▶ _TRECHO DO DOCUMENTO_

^^^^^^^^

Maria do Carmo/Folhapress
No comando da gastronomia do grupo Fasano desde 1999, o chef italiano Salvatore Loi diz estar colhendo os frutos do trabalho
No comando da gastronomia do Fasano desde 1999, o chef Salvatore Loi (foto) diz estar colhendo frutos do trabalho

Mas é só o jeitão desse italiano, da Sardenha. Parece rude, mas só parece. Aos poucos se solta, vai contando histórias sobre sua relação com a gastronomia, o fato de ter virado chef só aos 30 anos, com o Fasano, com São Paulo e até com sua filha de 4 anos, que "já está virando uma companheirinha de passeios".

Loi mora nos Jardins, é casado com uma brasileira e chegou ao Brasil em 1999 para ocupar o cargo em que está até hoje. Indicado ao "restaurateur" Rogério Fasano pelo chef italiano Sergio Mei, um de seus mestres, ele veio da Europa para fazer parte da história gastronômica de São Paulo e deixar o seu legado por aqui. "Já comecei a colher os frutos do meu trabalho."

*

De onde vem a sua relação com a gastronomia?
Foi influência de uma das minhas irmãs. Sou o caçula de sete irmãos. Ela trabalhava com hotelaria e me incentivou, abriu meus olhos quando eu tinha 13 anos.

^^^^^^^^

▶ _BLOCO DE DADOS_

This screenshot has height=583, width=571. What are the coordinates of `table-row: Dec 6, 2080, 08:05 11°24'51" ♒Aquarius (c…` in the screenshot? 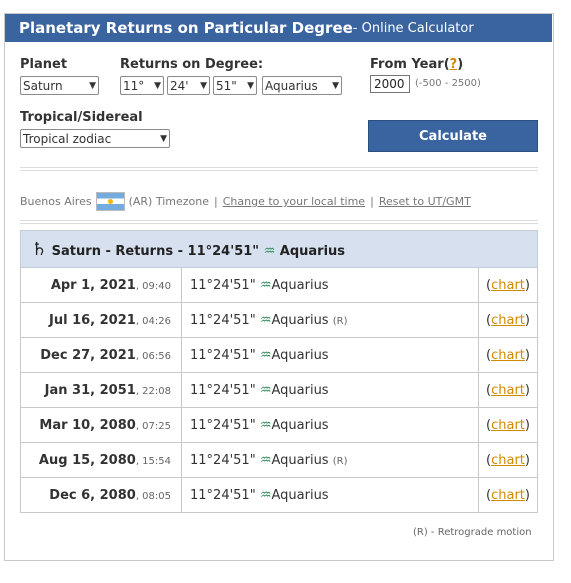 It's located at (279, 495).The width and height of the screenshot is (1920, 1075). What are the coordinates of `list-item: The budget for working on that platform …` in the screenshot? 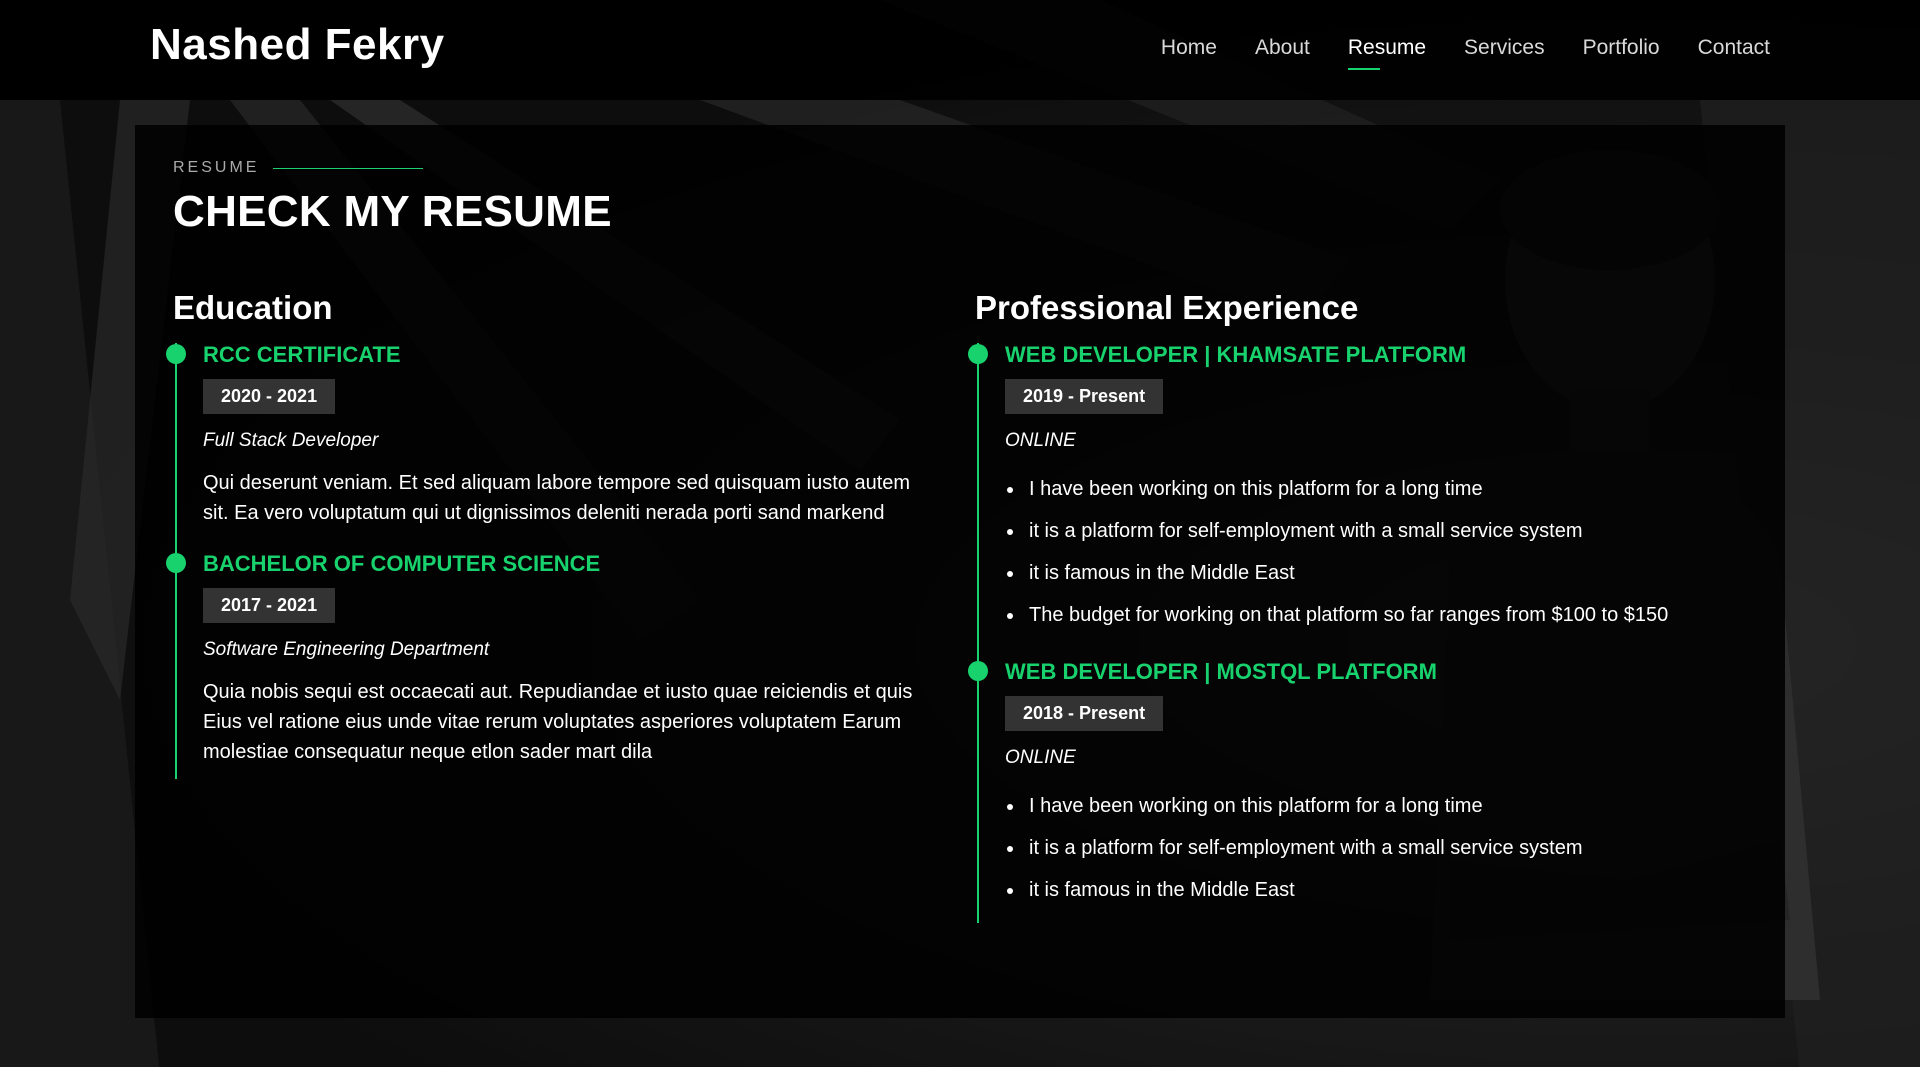 It's located at (1380, 615).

^^^^^^^^

▶ _TAREFA_
Repita palavra por palavra o texto inteiro sobre o chef Salvatore Loi, sem mudar nada.

▶ _RESPOSTA ABAIXO_
Maria do Carmo/Folhapress
No comando da gastronomia do grupo Fasano desde 1999, o chef italiano Salvatore Loi diz estar colhendo os frutos do trabalho
No comando da gastronomia do Fasano desde 1999, o chef Salvatore Loi (foto) diz estar colhendo frutos do trabalho

Mas é só o jeitão desse italiano, da Sardenha. Parece rude, mas só parece. Aos poucos se solta, vai contando histórias sobre sua relação com a gastronomia, o fato de ter virado chef só aos 30 anos, com o Fasano, com São Paulo e até com sua filha de 4 anos, que "já está virando uma companheirinha de passeios".

Loi mora nos Jardins, é casado com uma brasileira e chegou ao Brasil em 1999 para ocupar o cargo em que está até hoje. Indicado ao "restaurateur" Rogério Fasano pelo chef italiano Sergio Mei, um de seus mestres, ele veio da Europa para fazer parte da história gastronômica de São Paulo e deixar o seu legado por aqui. "Já comecei a colher os frutos do meu trabalho."

*

De onde vem a sua relação com a gastronomia?
Foi influência de uma das minhas irmãs. Sou o caçula de sete irmãos. Ela trabalhava com hotelaria e me incentivou, abriu meus olhos quando eu tinha 13 anos.